Swirling in the air, the particles blow, floating high and inhaled by hundreds of thousands of humans in the audience. Separated by continents, coming from all landmasses of Earth, from the islands in Oceania to the remote tundra of Nunavut, Canada, from the valleys of China to the peaks of the Andes mountains, from the deserts of Australia to the grasslands of Tanzania, these humans inhale the virus that danced on the notes that blew from Cal-Gon's superbone. Though they sat separately, segregated by the flags they wave and wear, the attendees are united as humans, with lips that open to cheer and lungs that breath. While humans have spent so much energy dividing each other over superficial features like skin tone, hair curl and nose and lip size, they are all equally fertile grounds for viral division.

Between songs, Cal-Gon shoots a snot rocket which zooms the virus at 100-miles per hour, blanketing the Belgian Men's Waterpolo team thirty feet away, preening shirtless in goggles and hair caps. 3,000 droplets of moisture fly 50-miles per hour with each of Cal-gon's coughs. Each droplet carries 200 million virus particles and hovers over the Brazilian Women's Volleyball team, trying to hold their heads up after a disappointing 3 rd place finish. With each heavy sigh over the failed spike that brought them bronze, they drew in more virus, coating their lungs with the invader.

The droplets dance on air, dispersed by the breeze and swallowed by all respiring humans in the danger zone of Cal-gon's trombone. Each viral DNA twirls in these new lungs just like Cal-Gon in high school, desperately trying to fit in.
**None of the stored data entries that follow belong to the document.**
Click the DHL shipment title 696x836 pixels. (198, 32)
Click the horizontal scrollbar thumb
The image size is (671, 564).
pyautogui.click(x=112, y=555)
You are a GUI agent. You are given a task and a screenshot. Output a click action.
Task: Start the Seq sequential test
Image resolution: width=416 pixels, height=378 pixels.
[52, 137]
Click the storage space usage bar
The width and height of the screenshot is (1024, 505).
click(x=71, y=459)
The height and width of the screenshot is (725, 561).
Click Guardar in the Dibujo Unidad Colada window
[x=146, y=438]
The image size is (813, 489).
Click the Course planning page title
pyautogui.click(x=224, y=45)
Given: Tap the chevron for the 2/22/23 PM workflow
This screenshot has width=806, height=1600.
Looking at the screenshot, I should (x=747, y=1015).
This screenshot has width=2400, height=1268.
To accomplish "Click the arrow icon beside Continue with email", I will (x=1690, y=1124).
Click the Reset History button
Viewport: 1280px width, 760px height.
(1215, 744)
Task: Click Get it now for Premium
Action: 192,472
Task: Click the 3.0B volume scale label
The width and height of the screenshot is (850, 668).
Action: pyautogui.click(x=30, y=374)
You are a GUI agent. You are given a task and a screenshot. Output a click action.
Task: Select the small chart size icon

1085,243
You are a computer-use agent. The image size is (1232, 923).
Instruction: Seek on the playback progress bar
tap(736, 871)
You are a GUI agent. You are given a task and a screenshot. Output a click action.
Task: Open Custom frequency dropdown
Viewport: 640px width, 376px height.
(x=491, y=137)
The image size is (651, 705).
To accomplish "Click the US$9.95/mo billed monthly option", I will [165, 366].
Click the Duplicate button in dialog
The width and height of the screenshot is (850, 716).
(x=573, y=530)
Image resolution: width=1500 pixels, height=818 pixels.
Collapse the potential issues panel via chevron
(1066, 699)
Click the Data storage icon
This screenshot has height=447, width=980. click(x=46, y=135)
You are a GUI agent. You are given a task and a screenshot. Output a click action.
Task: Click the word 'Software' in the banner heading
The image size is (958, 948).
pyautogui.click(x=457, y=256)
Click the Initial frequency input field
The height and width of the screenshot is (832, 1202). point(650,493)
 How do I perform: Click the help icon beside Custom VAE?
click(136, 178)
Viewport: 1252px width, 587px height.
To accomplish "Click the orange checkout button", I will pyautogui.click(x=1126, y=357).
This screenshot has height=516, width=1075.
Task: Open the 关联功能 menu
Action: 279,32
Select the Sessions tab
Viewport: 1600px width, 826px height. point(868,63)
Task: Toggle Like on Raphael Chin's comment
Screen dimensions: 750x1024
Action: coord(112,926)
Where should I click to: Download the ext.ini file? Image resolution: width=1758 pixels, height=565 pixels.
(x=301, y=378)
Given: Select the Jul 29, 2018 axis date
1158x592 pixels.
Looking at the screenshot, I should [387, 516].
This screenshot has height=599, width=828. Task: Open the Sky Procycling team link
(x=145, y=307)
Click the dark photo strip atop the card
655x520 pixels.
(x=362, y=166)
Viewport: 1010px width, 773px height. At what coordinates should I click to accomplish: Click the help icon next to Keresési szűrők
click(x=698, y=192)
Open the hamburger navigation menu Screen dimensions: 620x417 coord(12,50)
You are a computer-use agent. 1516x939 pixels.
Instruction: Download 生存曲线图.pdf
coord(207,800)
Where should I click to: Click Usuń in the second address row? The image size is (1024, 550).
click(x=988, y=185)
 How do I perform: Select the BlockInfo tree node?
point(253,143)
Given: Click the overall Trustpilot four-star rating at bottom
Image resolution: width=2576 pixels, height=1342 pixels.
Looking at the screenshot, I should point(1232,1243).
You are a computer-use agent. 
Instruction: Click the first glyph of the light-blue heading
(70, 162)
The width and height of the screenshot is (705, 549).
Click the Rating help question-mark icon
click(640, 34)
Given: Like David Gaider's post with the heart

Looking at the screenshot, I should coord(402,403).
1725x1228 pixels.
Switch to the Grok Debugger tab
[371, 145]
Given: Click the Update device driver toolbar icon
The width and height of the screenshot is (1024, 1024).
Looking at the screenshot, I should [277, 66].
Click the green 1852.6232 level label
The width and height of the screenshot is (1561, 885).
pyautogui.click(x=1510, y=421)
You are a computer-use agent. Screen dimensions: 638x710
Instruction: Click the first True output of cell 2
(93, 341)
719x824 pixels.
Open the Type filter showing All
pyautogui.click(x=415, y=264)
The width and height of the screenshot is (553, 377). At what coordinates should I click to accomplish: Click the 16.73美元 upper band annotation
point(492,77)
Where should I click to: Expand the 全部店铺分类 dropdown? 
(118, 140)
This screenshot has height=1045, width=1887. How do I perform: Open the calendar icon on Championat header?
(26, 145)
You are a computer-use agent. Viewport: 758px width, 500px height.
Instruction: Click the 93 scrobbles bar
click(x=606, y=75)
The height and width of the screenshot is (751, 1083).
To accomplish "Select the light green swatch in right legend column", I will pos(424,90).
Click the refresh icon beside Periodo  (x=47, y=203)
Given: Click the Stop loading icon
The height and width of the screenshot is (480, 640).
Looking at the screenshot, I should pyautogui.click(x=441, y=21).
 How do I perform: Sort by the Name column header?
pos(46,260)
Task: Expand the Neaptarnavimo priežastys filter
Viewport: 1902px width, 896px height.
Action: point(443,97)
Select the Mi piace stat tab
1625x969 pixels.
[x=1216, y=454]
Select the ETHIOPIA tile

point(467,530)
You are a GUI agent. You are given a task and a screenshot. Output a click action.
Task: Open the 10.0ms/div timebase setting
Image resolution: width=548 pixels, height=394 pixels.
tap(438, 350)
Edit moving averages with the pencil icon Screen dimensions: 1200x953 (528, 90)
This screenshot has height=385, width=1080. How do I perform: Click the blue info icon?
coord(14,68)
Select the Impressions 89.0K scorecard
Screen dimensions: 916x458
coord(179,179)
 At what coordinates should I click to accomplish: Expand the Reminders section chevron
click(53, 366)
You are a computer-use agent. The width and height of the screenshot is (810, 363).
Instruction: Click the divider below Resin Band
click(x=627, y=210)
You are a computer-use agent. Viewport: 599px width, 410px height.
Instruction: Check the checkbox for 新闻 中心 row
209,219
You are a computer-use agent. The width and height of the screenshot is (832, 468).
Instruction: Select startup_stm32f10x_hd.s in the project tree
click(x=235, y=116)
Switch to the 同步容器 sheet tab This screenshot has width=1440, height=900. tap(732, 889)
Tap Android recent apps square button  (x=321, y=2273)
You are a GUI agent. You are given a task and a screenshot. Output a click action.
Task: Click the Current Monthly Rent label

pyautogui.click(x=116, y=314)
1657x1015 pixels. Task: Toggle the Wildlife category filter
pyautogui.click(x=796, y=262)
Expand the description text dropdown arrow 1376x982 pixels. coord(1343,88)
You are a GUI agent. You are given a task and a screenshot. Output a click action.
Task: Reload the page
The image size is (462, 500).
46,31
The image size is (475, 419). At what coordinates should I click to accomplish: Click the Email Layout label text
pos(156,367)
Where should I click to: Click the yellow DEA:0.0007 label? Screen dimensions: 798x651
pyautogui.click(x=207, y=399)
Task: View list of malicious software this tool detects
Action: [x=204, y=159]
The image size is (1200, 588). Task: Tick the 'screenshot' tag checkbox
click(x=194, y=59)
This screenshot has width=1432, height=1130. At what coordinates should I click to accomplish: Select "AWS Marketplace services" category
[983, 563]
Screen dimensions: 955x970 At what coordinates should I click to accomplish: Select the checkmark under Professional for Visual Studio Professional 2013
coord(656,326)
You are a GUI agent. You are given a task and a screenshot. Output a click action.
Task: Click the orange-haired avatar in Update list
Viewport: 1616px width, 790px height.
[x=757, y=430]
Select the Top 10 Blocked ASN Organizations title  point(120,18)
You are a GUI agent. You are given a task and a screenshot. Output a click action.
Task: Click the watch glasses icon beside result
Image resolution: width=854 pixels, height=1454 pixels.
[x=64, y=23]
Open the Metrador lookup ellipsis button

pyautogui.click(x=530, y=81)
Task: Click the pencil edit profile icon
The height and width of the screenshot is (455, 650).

The weeks in smog heavy New Delhi, with pollutants and toxic clouds akin to smoking 50 cigarettes a day, had severely irritated lungs. Coupled with this were the poorly-ventilated Olympic Stadiums. These were the key factors for how far the virus spread. 80% of these humans' lungs were already inflamed by pollution. This inflammation swelled their lung linings and provided spots for the virus to breach into each body. It took just one particle of the billions inhaled to break through for infection to begin. Once inside, the virus went to work, hijacking cells and forcing them to replicate copies of itself. Each cell switched into a factory, a vessel whose sole purpose turned to copying and transmitting the virus.

Rich and poor, Haught Boujee and Grip, all became vessels for this undead, unthinking, unfeeling, uncalculating invader. This breakaway piece of DNA followed its one instruction, divide and spread at all costs.